This year's budget announcement means you may need to apply for IP14 or IP16 pension protection.
Despite all the rumours in the press about further changes to pension rules which ranged from abolishing the much-loved tax-free lump sum from your pension, to abolishing tax relief altogether, the Chancellor made no new changes. Whether he is afraid of Boris Johnson and his desire to be prime minister or he had a change of heart, I think that further change is inevitable. We may have seen a glimpse of this with the introduction of the new lifetime Individual Savings Account (LISA) from next year.
The Government are ploughing ahead with the planned changes to the Lifetime Allowance (LTA) and reductions to the Annual Allowance (AA). If you were born after August 1965 then you will have benefits in the 1995 scheme which still has a retirement date of 60 but you joined the 2015 scheme on the 01/04/2015 which has a retirement date linked to the state pension age which will be 67 for many of you and the earliest you can access the pension is age 57. So with all the tax changes, and depending upon when you want to retire, is it worth still being a member of the 2015 scheme? If you were born before April 1962 then you are lucky as you will remain in the 1995 scheme. If you were born between these two dates then you will be phased into the new scheme.
Lifetime Individual savings account (LISA)

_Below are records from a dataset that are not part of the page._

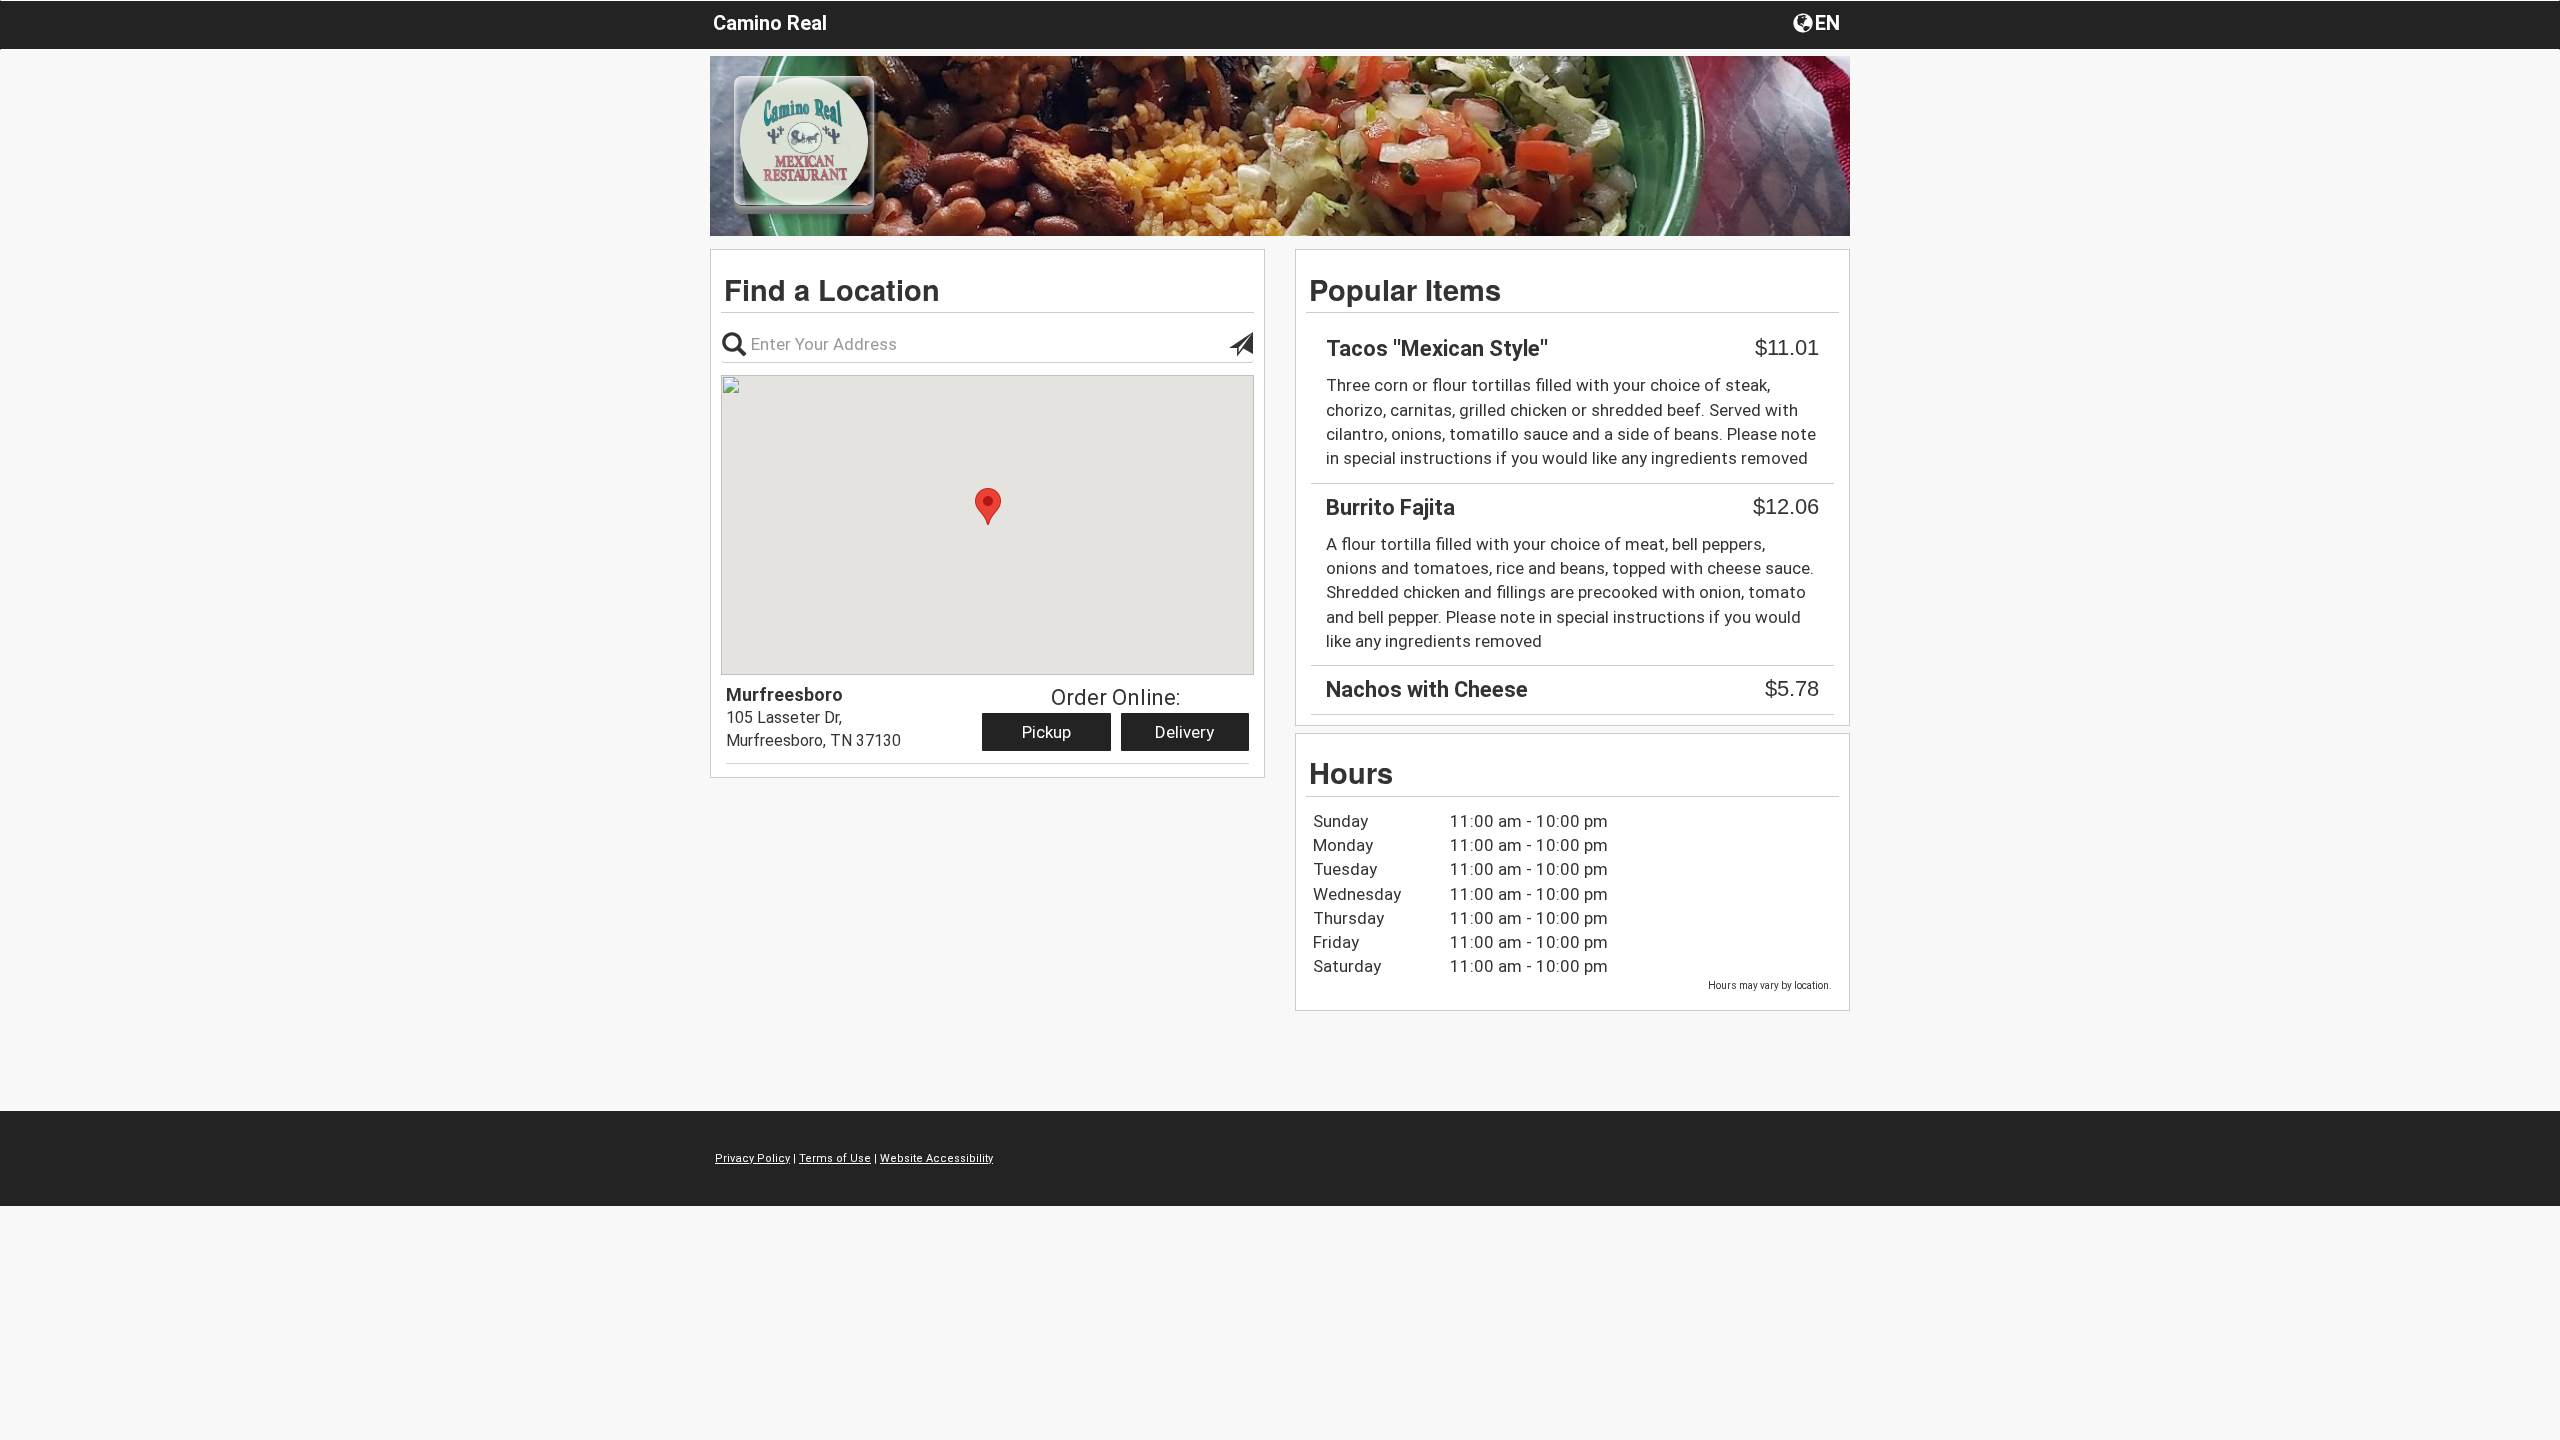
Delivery (1184, 732)
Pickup (1046, 732)
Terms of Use (835, 1158)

From the tax year 2017/18 you will be able to save up to £4,000 per year to this new ISA and the Government will top it up by 25%, so £5,000 will be invested. If the money is used by a first-time house buyer or you keep the money invested until the age of 60, then you keep the 25% bonus. You have to be under the age of 40 to do this and you can’t pay in past the age of 50. If you take the money out for any other reason then you lose the Government top up, but it is still tax-free. Now, this looks a lot like a combined ISA and a pension. Is this the shape of things to come?
Lifetime allowance (LTA)
This is the amount of money you are allowed to have in your pension pot when you retire before the Government applies a tax charge. This is at an effective tax rate of 55% although it is not applied this way in practice. The LTA was originally £1.8m and to break that limit your pension would have to be more than £78,261 under the 1995 scheme. You may be able to apply for protection if you have not done so already. The two forms of protection that you can have are Individual protection 2014 and 2016 (IP14 IP16).

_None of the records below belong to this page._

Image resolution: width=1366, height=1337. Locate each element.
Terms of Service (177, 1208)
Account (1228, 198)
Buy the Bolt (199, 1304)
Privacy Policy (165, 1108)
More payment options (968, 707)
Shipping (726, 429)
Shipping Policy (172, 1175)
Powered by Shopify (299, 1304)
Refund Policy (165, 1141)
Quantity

Individual protection 14 (IP14)
If your pension was valued at more than £1.25m as at the 05/04/2014 then you have until the 05/04/2017 to apply and protect that pension, and this will be the limit that you are tested against when you come to retire. Your accrued pension would have to be more than £54,378 at that point and you can protect up to £1.5m.
Individual protection 16 (IP16)
The online forms will be available in July 2016. The LTA is being reduced to £1m from the 06/04/2016 and to break this limit then your pension has to be more than £43,478. By applying for protection you could avoid the tax charge which could reduce your pension by as much as £6250 per year.
Annual allowance (AA)
This is the money that you are allowed to save each year before the government applies tax charges for breaking the limit. The limit was £50,000 and it is now £40,000 and for some high earning GPs it could reduce to as little as £10,000 from the 05/04/2016. Under the 1995 scheme, and ignoring the effects of inflation, a £1000 increase to your pension could use up £19,000 of annual allowances. It is possible for the scheme to pay the tax charge if the tax is more than £2,000. The excess amount is treated as extra income and taxed at your marginal rate of tax, so a £10,000 excess for a 40% tax payer is a £4,000 tax bill. Depending on your age, if you have benefits under the 1995 and 2015 schemes then in total you may break the AA, but you may not be able to get the scheme to pay.
- Find out what your pension is worth as at the 05/04/2014 and 2016, and apply for protection ASAP
- Where are you with the AA and how will the changes for high earners impact upon you? Can you afford to pay the tax if the scheme cannot?
- If you have a sizeable pension under the 1995 scheme and you have AA or LTA issues, is it worth joining the 2015 scheme?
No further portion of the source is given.